ASSIGNMENT: Restate, word for word and with no pictures, the stretch of lines in the data below that begins at the line with "Psychology & Psychiatry (141, 2541)" and ends at the line with "UQ Experts (297, 152)", inclusive.

━━ INFORMATION SUPPLIED

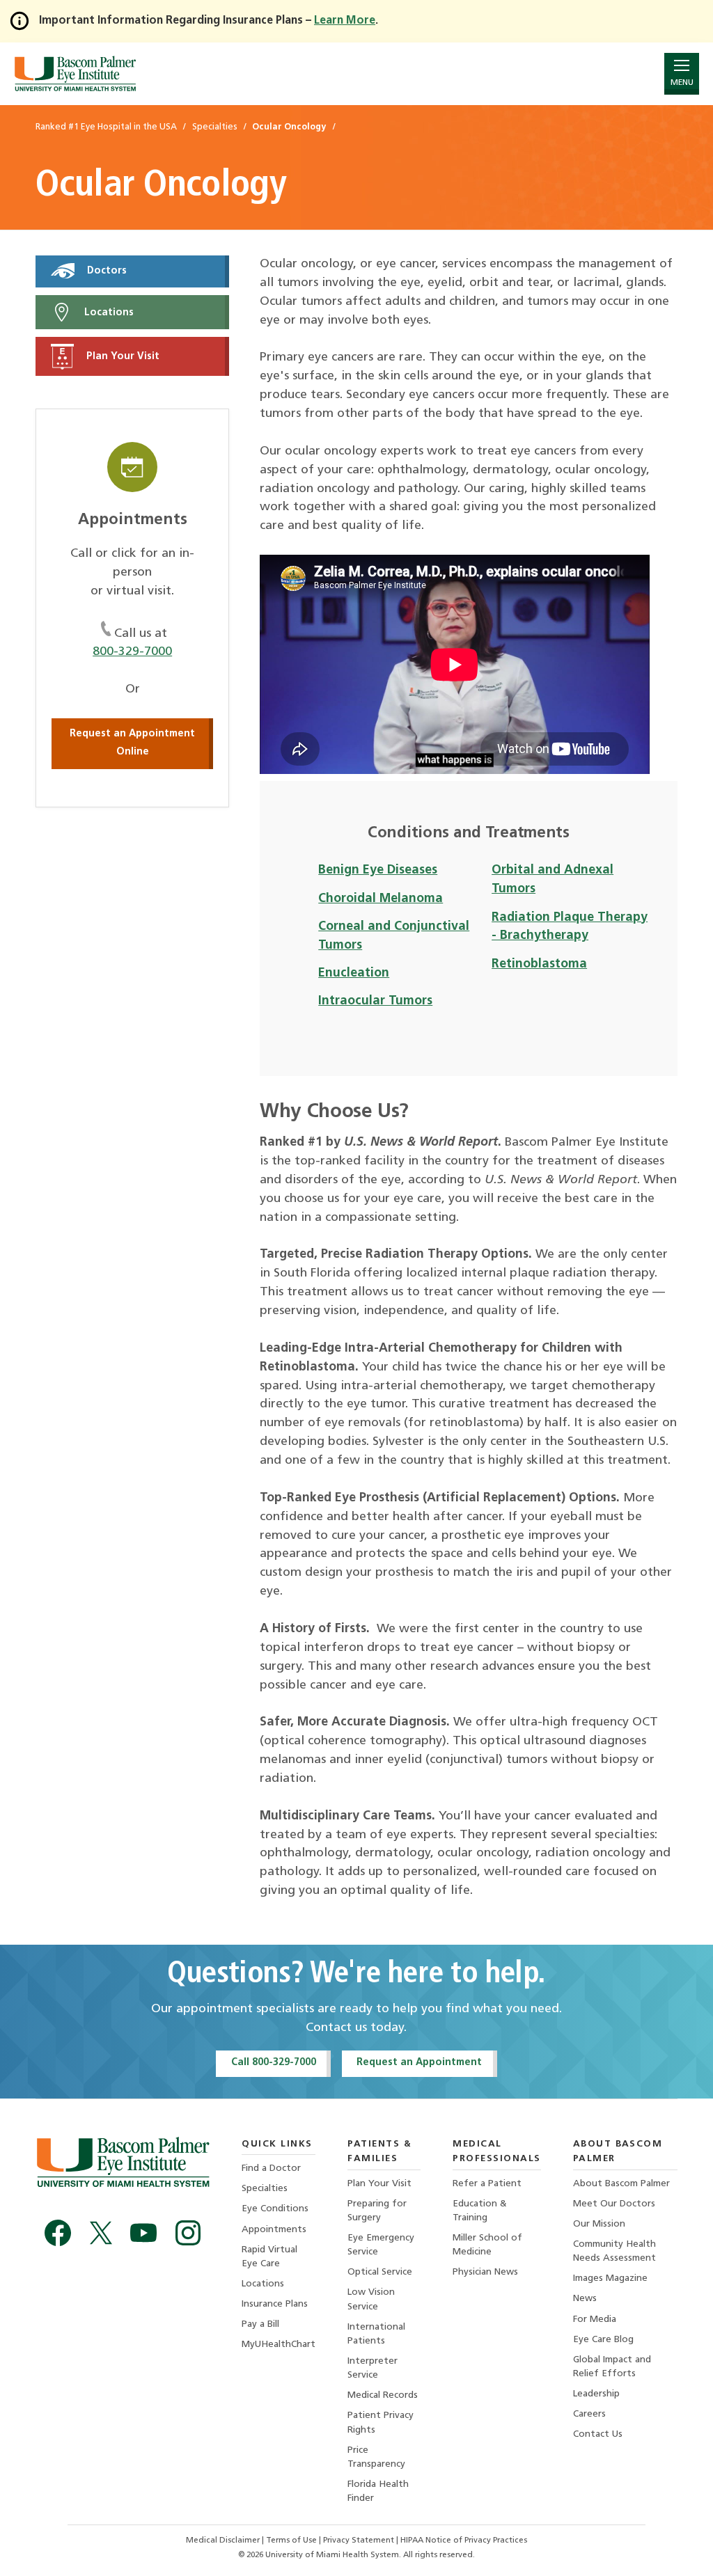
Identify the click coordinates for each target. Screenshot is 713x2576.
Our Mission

━━━━
━━ INFORMATION SUPPLIED

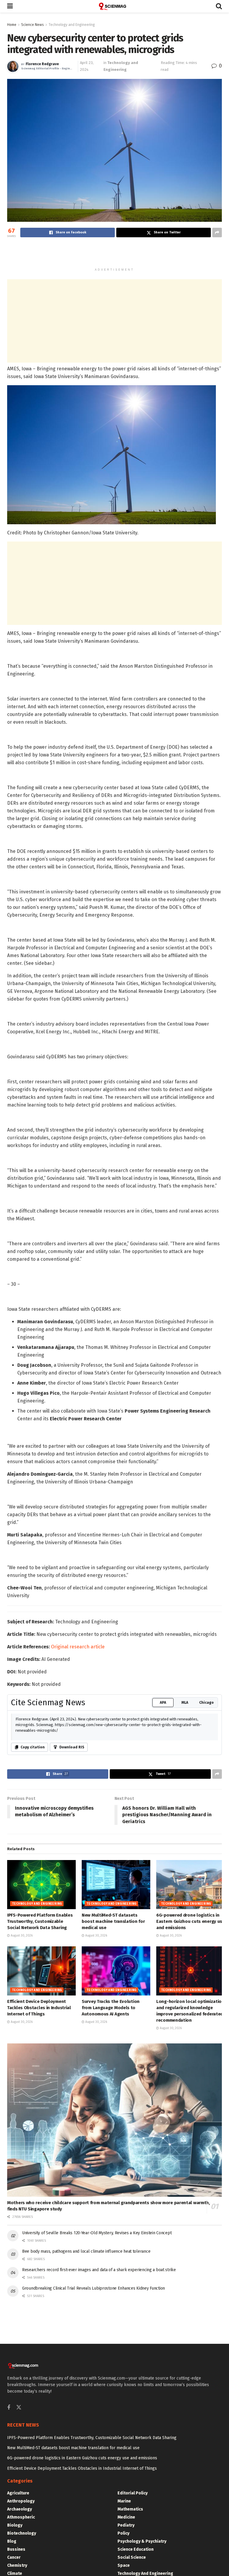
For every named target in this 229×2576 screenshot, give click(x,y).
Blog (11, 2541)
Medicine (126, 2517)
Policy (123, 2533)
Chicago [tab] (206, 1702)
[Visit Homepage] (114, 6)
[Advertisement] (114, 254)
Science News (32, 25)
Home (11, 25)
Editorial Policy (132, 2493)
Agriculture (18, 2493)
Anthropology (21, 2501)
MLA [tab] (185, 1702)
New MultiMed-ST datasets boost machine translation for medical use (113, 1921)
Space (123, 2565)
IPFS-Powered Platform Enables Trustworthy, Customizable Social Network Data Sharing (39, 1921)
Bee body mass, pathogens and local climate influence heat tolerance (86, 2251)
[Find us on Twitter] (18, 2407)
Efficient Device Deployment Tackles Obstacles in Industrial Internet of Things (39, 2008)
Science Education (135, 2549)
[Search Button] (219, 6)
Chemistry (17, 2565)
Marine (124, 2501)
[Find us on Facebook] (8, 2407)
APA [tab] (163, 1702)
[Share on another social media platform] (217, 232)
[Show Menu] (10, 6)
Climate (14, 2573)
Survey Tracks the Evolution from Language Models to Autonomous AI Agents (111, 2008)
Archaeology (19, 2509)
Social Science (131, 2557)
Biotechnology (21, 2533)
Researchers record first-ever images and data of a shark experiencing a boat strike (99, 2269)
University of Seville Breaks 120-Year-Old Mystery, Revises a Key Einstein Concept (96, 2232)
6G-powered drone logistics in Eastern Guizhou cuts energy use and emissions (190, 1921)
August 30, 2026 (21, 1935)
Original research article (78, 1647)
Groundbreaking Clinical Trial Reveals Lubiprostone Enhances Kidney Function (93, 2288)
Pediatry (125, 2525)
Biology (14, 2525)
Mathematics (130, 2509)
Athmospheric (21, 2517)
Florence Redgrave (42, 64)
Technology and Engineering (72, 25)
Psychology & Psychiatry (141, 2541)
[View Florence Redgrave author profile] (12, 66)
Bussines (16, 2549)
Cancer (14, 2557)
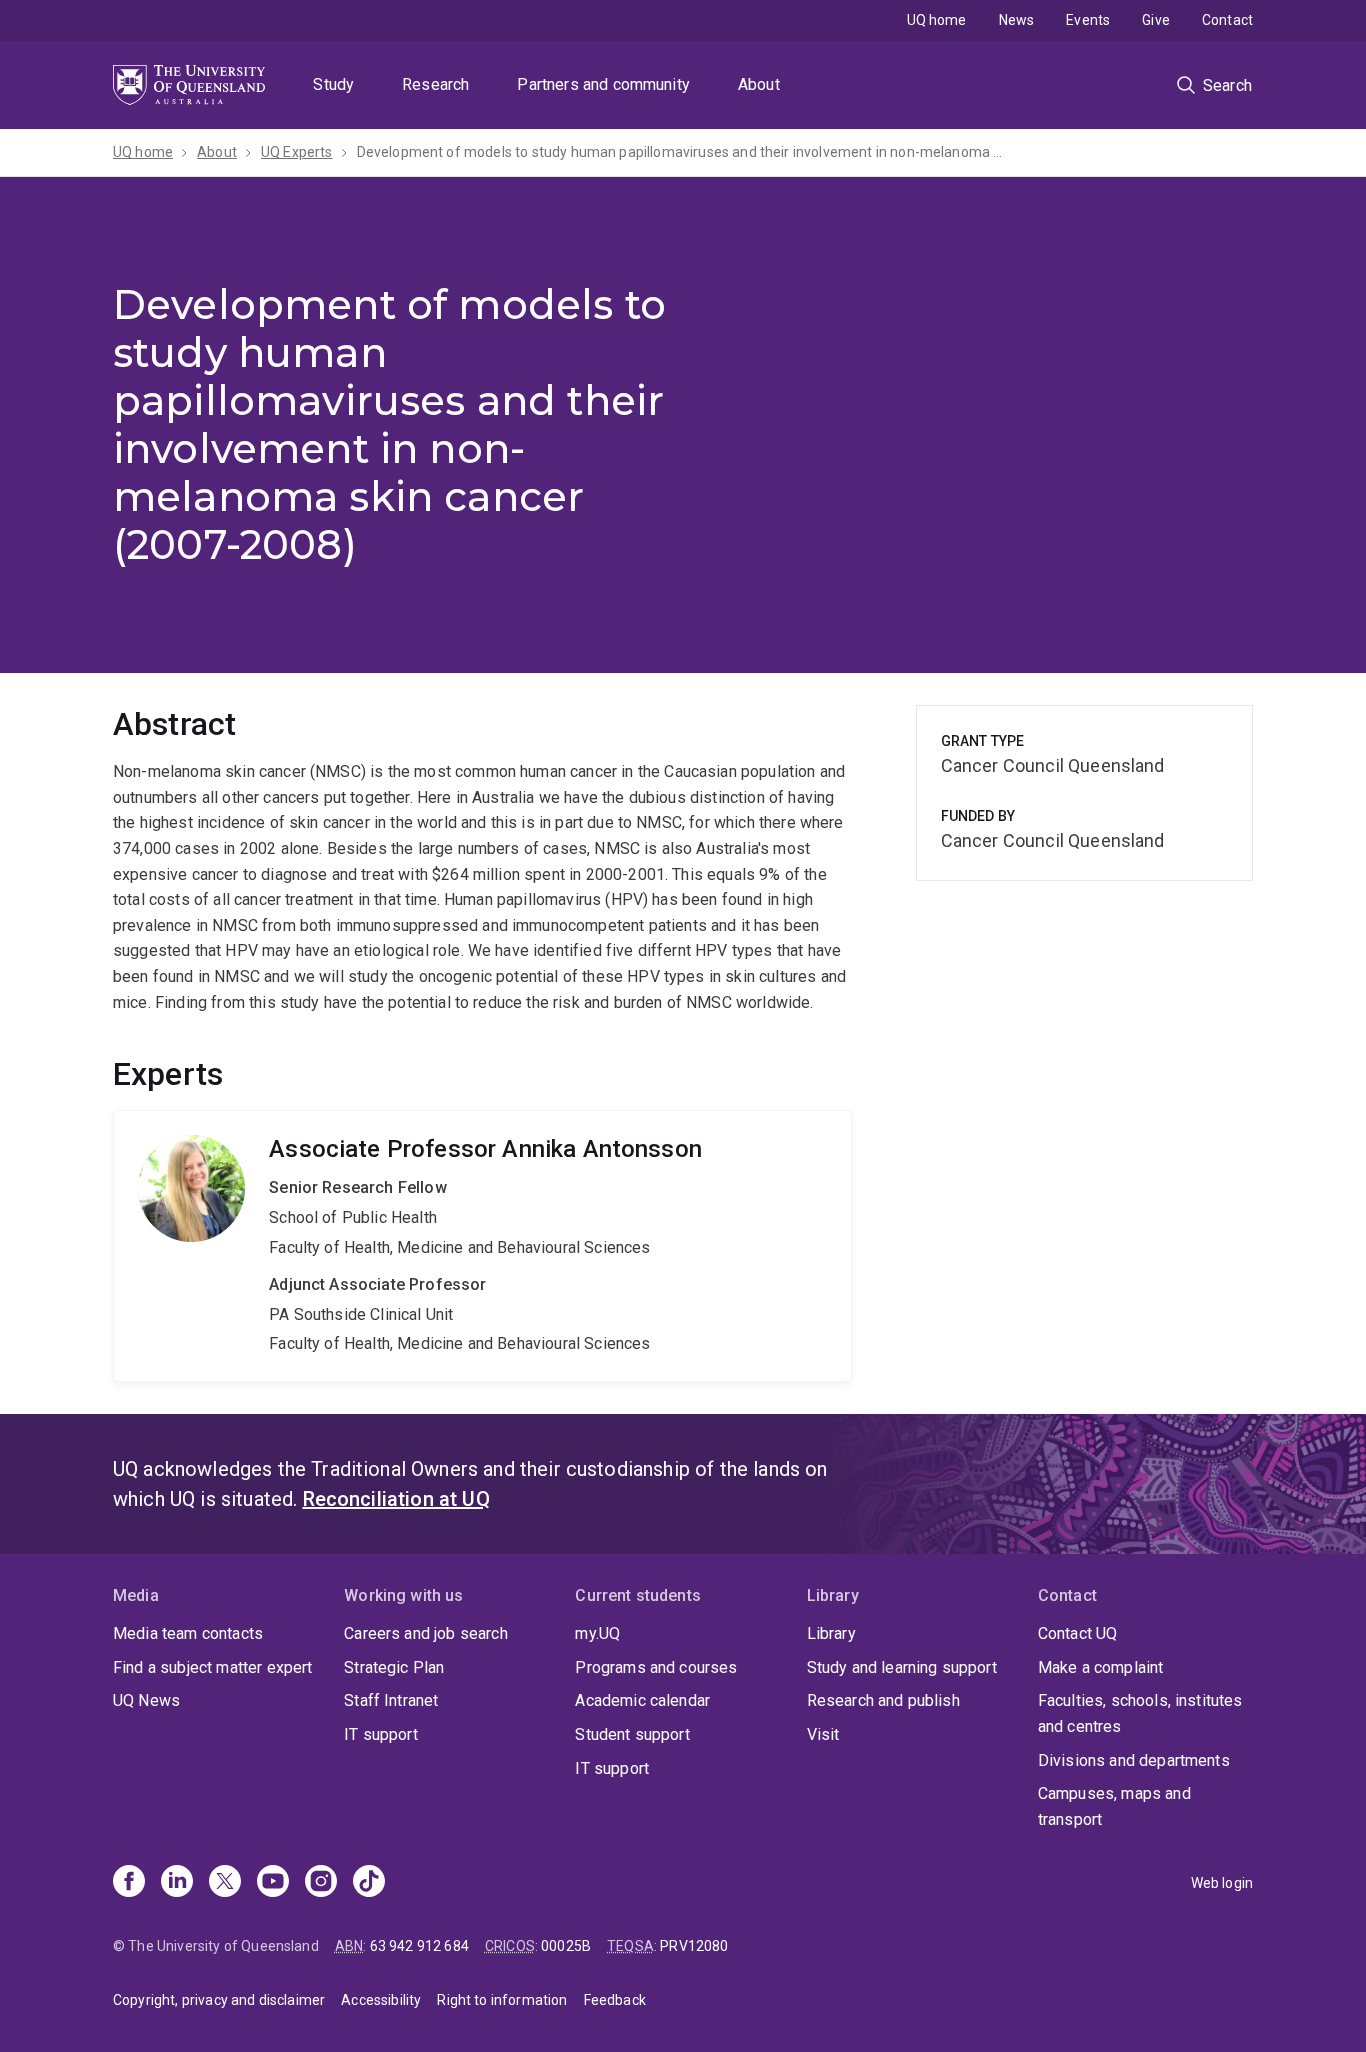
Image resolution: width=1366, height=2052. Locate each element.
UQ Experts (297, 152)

━━━━

ANSWER TO THIS EXERCISE:
Psychology & Psychiatry (141, 2541)
[View Florence Redgrave author profile] (12, 66)
Bussines (16, 2549)
Cancer (14, 2557)
Image resolution: width=1366, height=2052. Locate each element.
UQ Experts (297, 152)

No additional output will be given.